::: Material for the task

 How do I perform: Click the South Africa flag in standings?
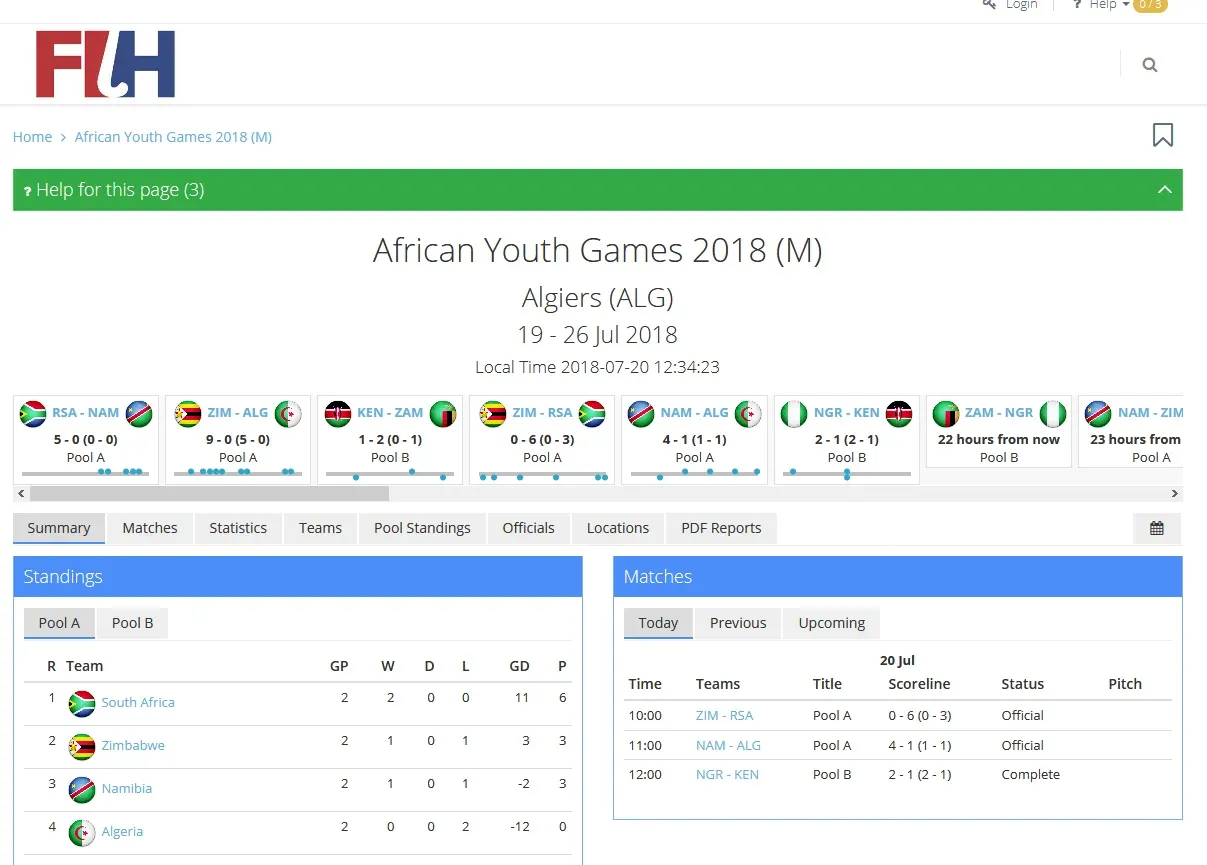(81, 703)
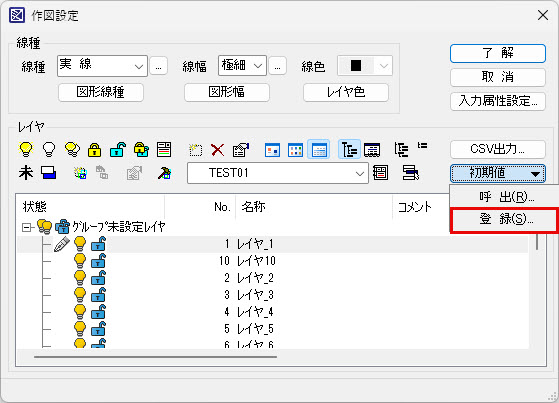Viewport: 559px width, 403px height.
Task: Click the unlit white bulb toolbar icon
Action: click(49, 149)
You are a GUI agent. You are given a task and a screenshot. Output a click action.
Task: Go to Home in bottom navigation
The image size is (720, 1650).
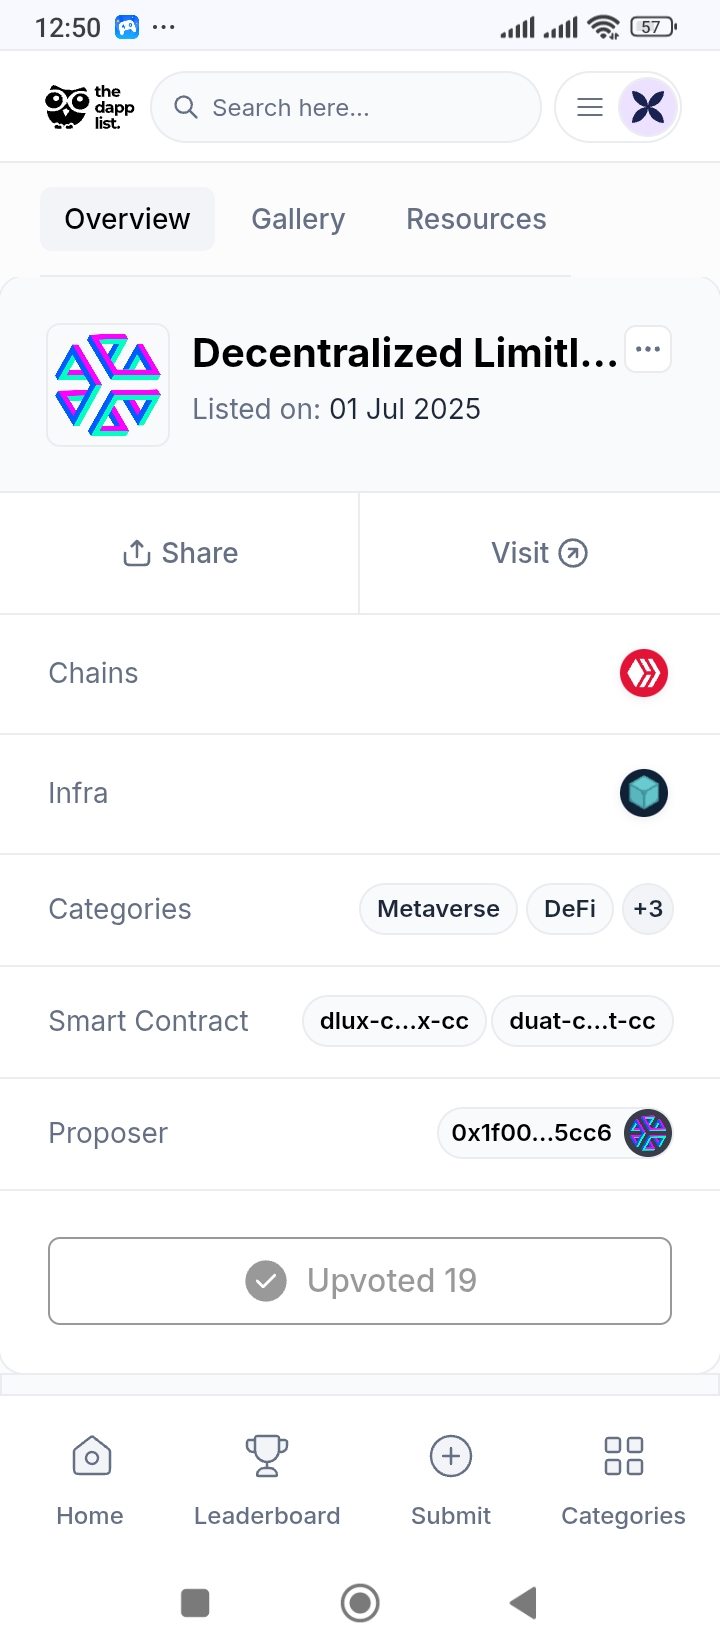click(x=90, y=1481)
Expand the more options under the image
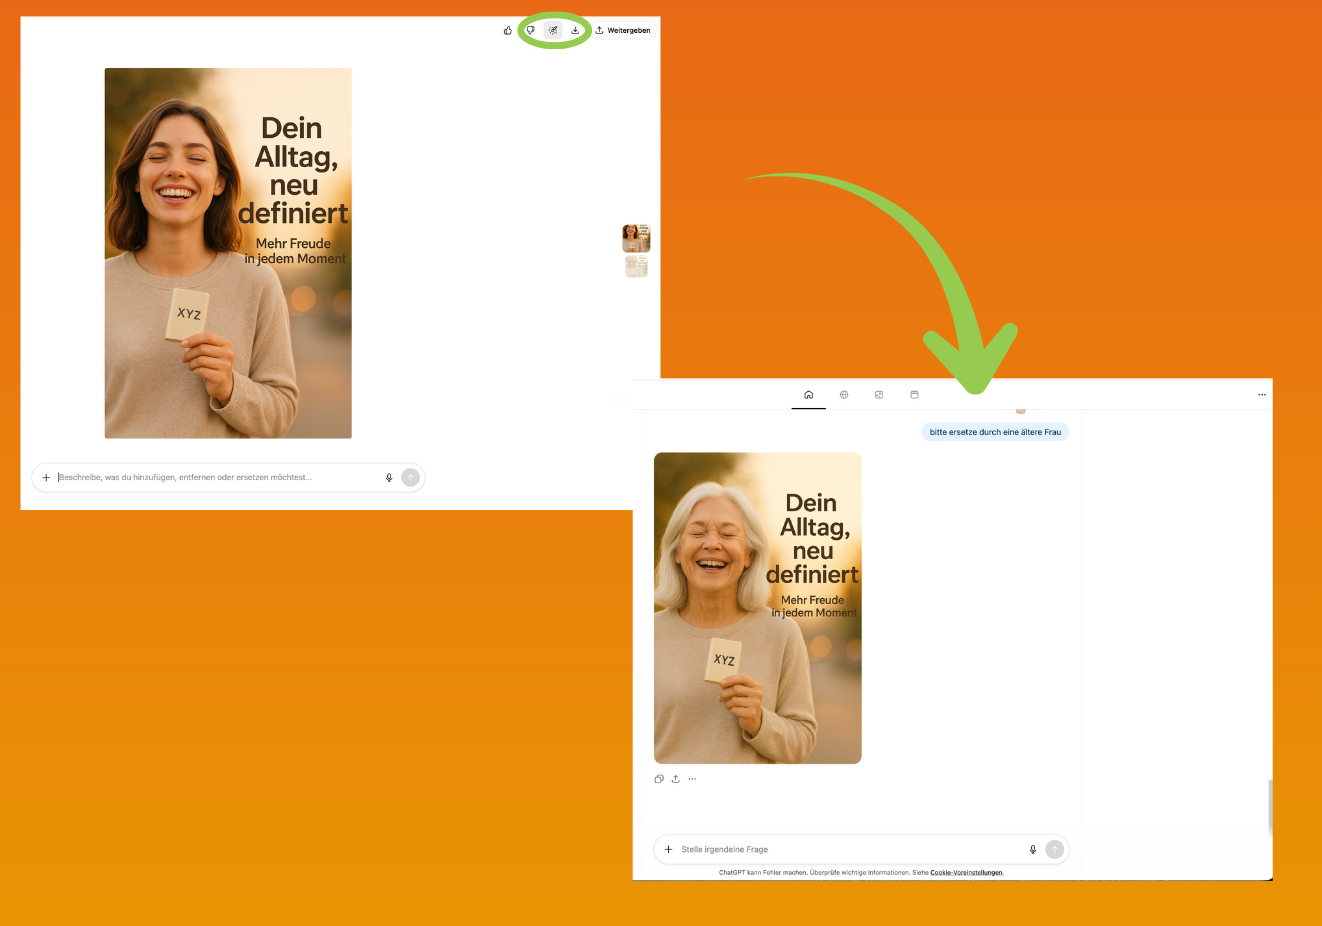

::::::
::: Material for the task

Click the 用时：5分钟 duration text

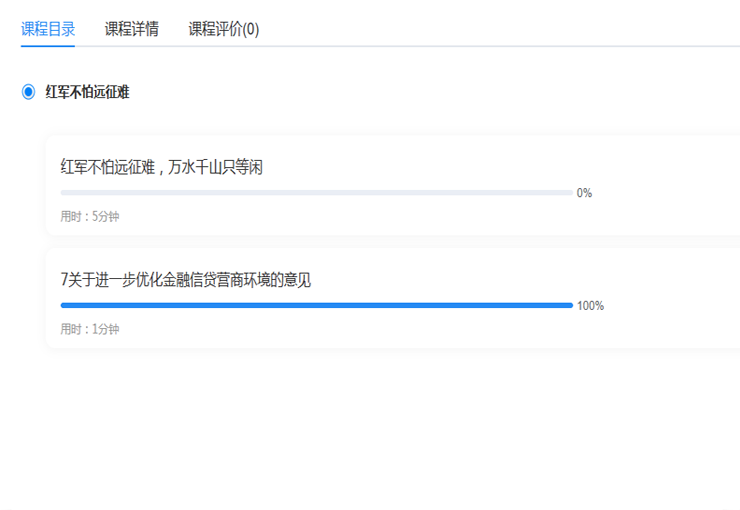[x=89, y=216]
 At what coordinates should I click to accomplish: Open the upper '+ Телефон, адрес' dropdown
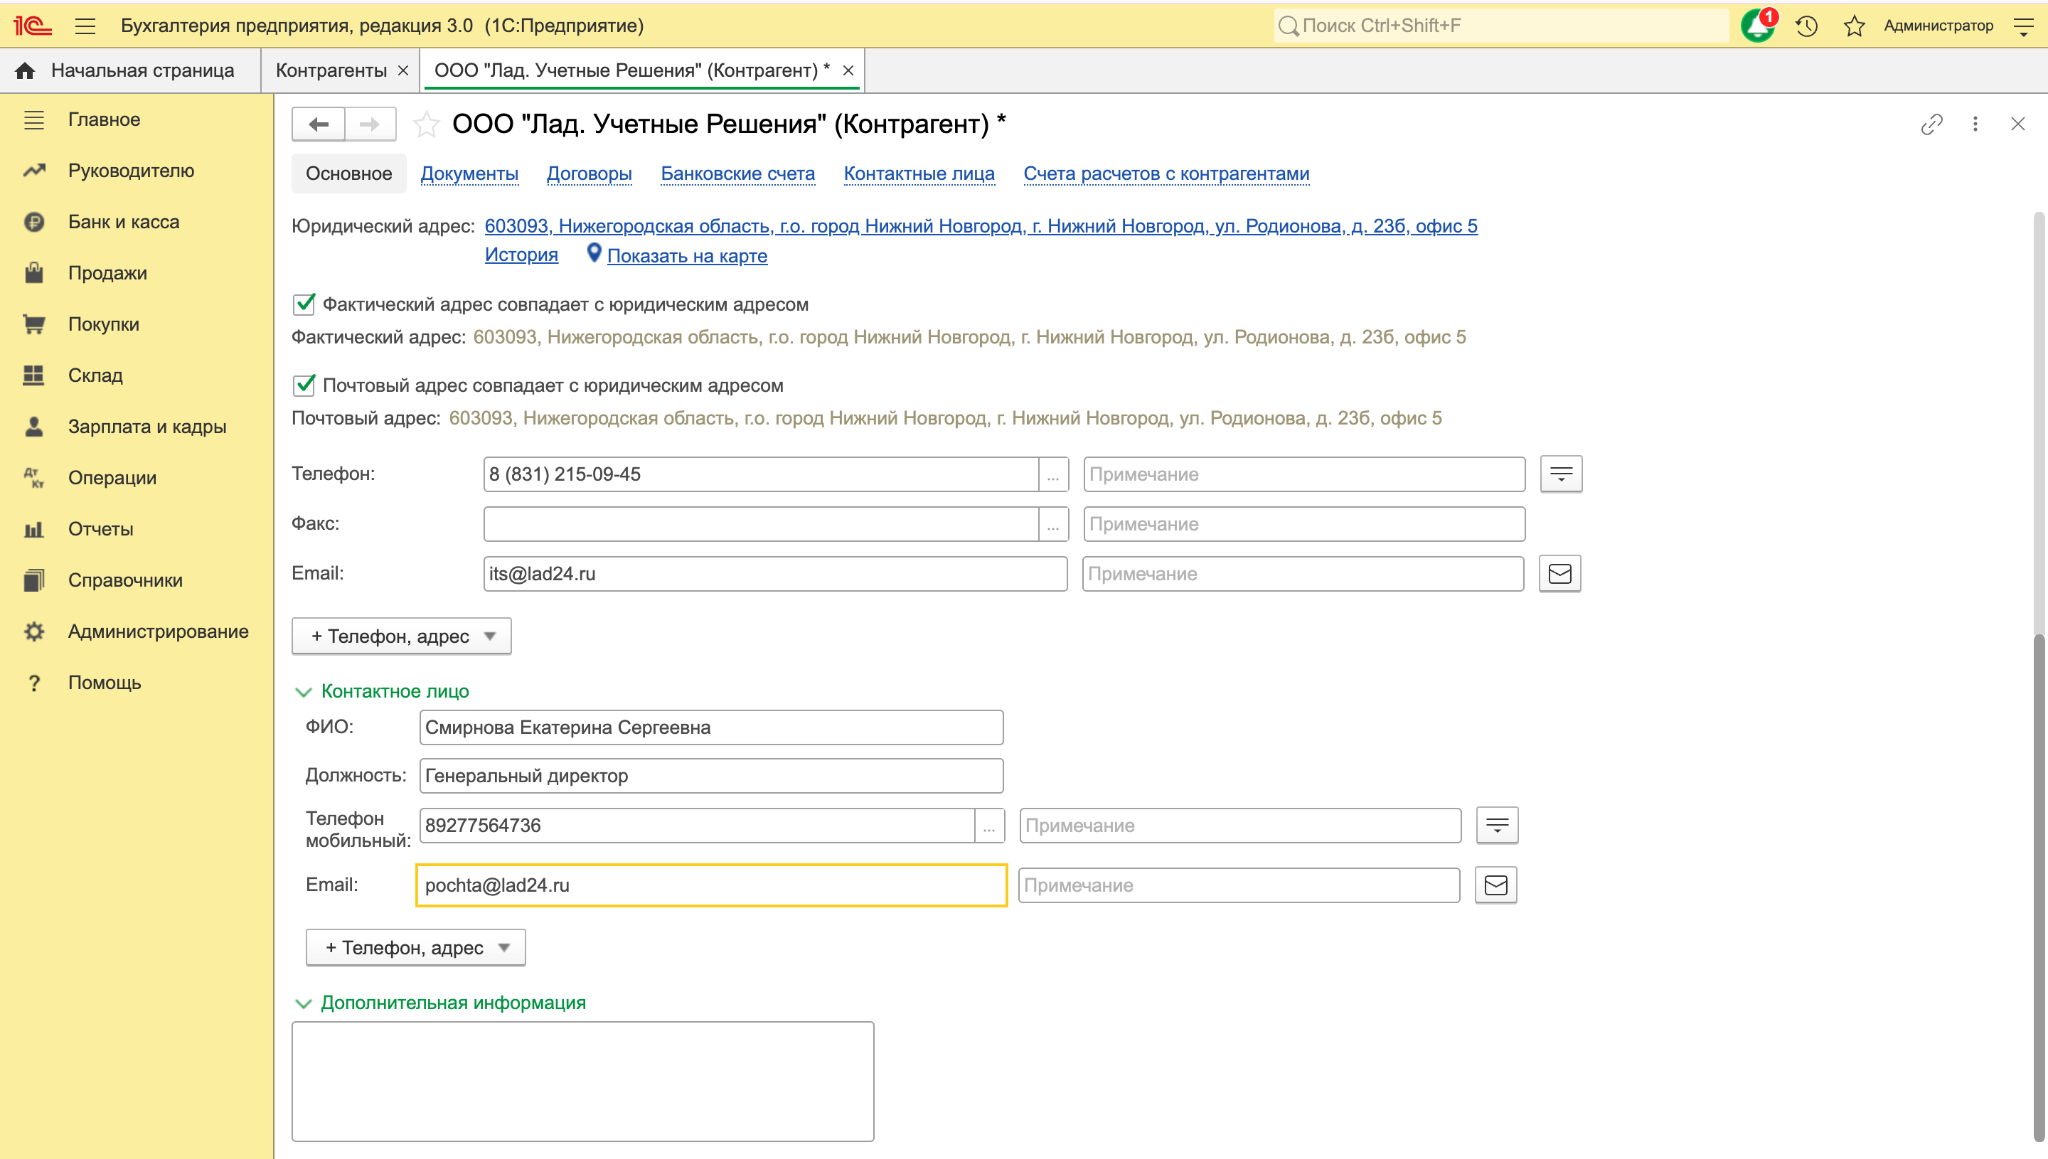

::::::

*Aim of the exercise*
From the line holding "You are a GUI" to the line holding "Expand the more options under the image", both included, retype the entries above exactly and drop the pictures.

*Written solution*
You are a GUI agent. You are given a task and a screenshot. Output a click action.
Task: Go to Home in bottom navigation
The image size is (720, 1650).
click(x=90, y=1481)
Expand the more options under the image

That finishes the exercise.